V. Décision faisant l’objet du contrôle

[12] Le 29 juin 2020, les demandes RC7216 pour les exercices 2019 et 2020 ont été présentées, et elles ont été rejetées le 17 décembre 2020.

[13] De même, le 24 décembre 2020, les demandes pour les exercices 2017 et 2018 ont été présentées, et elles ont été rejetées le 10 juin 2021.

[14] La directrice adjointe de la vérification de la TPS/TVH au bureau des services fiscaux de Toronto-Centre ne souscrit pas à l’opinion de la demanderesse selon laquelle la demande RC7216 a été présentée en retard à cause d’une erreur commise par l’ancienne vice-présidente de la fiscalité chez BANA.

[15] La directrice adjointe fait valoir que BANA est reconnue comme une entité hautement sophistiquée et que ses consultants, EY, sont également très réputés.

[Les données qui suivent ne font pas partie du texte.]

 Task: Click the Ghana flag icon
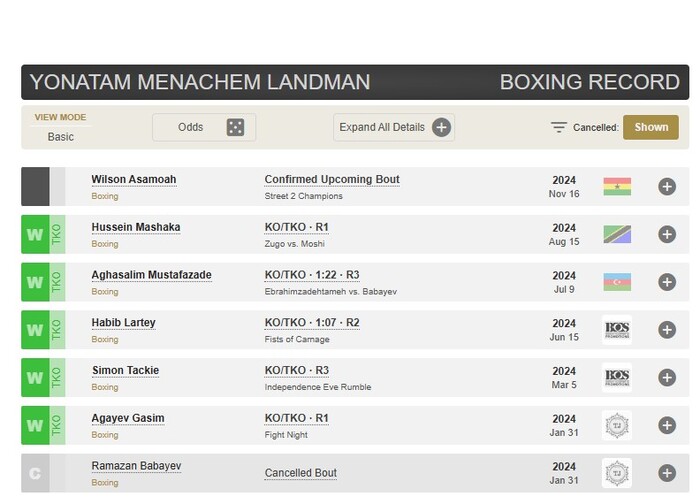point(617,186)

Par conséquent, un degré élevé de soin et de diligence est attendu de la part de la demanderesse : [traduction] « Pour ce qui est "du soin et de la diligence", BANA (ou EY) ne devait pas se contenter de l’affirmation d’une employée démissionnaire selon laquelle le crédit de taxe rajusté n’était pas supérieur à 500 000 $ en 2017, alors que les CTI réclamés pour 2017 dépassaient ce montant; elle aurait dû procéder à une certaine forme d’analyse à cet égard. »

[16] La directrice adjointe fait également valoir que BANA n’a pas exercé le degré de soin et de diligence requis dans les circonstances qui aurait justifié un redressement pour une demande RC72l6 produite tardivement.

VI. Questions en litige et norme de contrôle

[17] La demanderesse soutient que le défendeur a commis les erreurs de droit suivantes :

  1. Il a mal interprété l’objet du sous-alinéa 141.02(19)b)(ii).

  2. Il s’est fondé uniquement sur une obligation de diligence raisonnable qui n’est imposée ni par la loi ni par des directives administratives.

  3. Il a appliqué la mauvaise norme à l’égard de la demanderesse lors de son analyse de la diligence raisonnable.

[18] La demanderesse soutient également que le défendeur a commis les erreurs de droit suivantes :

  1. Il n’a pas tenu compte des éléments de preuve à sa disposition.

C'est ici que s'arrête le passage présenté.